Soft Technology: One More Hurdle for Clean Energy Adoption
A research team at MIT has created a quantitative model to differentiate between hardware expenses and soft costs. This distinction is critical for clean energy adoption.
Conventional wisdom dictates that as new technology is adopted in virtually any sector, costs are highest when the tech is introduced and decline significantly as efficiency and innovation improve. The same has held true for clean energy technologies, which have steadily evolved and improved over the last 40 years.
Clean energy technology. Image used courtesy of Adobe Stock
In fact, since 1980, the overall costs of installing solar energy have dropped precipitously, with some savings estimates calculating a 99 percent reduction in spending. However, such a figure can be misleading because of the misguided assumption that the hard work of innovation and accessibility for clean technologies is complete. When considering the future of clean energy adoption, engineers must continue streamlining to reduce soft costs for efficient clean energy deployment.

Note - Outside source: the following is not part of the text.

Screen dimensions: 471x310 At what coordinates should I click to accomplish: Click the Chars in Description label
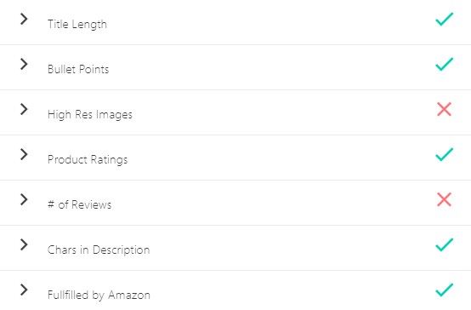click(x=99, y=250)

Understanding the Proportion of Soft Costs
Soft costs are important but often overlooked in favor of hardware concerns. To clarify soft costs with a large-scale example, let’s consider a solar power plant; the design and installation of the plant would be categorized as soft costs, which are separate from the hardware associated with the plant.
A critical observation of current clean energy adoption conditions is how soft costs have become proportionally significant compared to hardware costs. The image below makes it easy to track the expected hardware cost downtrend with one of the most familiar clean energy hardware: solar panels.
Long-term costs of solar panel hardware. Image used courtesy of Homeguide
In those 11 years, the steep decline in solar panel costs suggests that clean energy tech is cheaper and more accessible as the years pass. However, industry complacency with respect to soft costs has become a more salient and significant hurdle as soft costs increase proportionately over time.
Even when examined internationally by country, soft costs are considerably high regardless of location, suggesting an industry-wide neglect of soft cost reduction.
Average solar plant project costs by country. Image used courtesy of RatedPower
With just a cursory glance at this data, it is obvious how soft costs and installation constitute nearly half the total costs for every country. Given this substantial proportion, the only sensible path toward the future of clean energy adoption must address how soft costs impact fiscal bottom lines.
Exposing Inefficiencies in Soft Technology
A professor at MIT’s Institute for Data, Systems, and Society (IDSS), Jessika Trancik, has stepped in to work on understanding the relational dynamic between soft and hard technology and how the stagnation of soft technology can compromise cost efficiency.
Trancik and her team at MIT have developed a quantitative model that can be used to understand the relative cost components of hard and soft technology. Their initial application of this model on solar photovoltaic (PV) systems has confirmed the typical trend in the reduction of hardware costs and exposed the problems presented by soft technologies that are not being improved.
The utility of mapping out these soft tech deficiencies cannot be understated. As the margin for improving hardware technologies shrinks due to the widespread focus on hardware innovations, the primary opportunity for reducing clean technology adoption costs will depend on understanding the role that soft tech plays in total costs. The team at MIT has created a model that can move us toward a more precise understanding of the relative costs and complex dynamic between hard and soft technology.
This modeling will ultimately facilitate strategic decisions that must be made to either improve hardware to minimize any dependence on soft technology variables or researchers can shift their focus to improving soft technology directly.
Financial Stakes Are High
Every year, there are substantial increases in clean energy investments, and in 2022, there was a record $495 billion invested in renewable energy. Trancik and her team are accomplishing critical work that addresses a fundamental concern in the clean energy sector. To continue reducing costs as the world embraces clean energy, engineers will need data on soft costs to make targeted changes, and this quantitative model helps usher in a proactive approach to idiosyncratic cost mapping.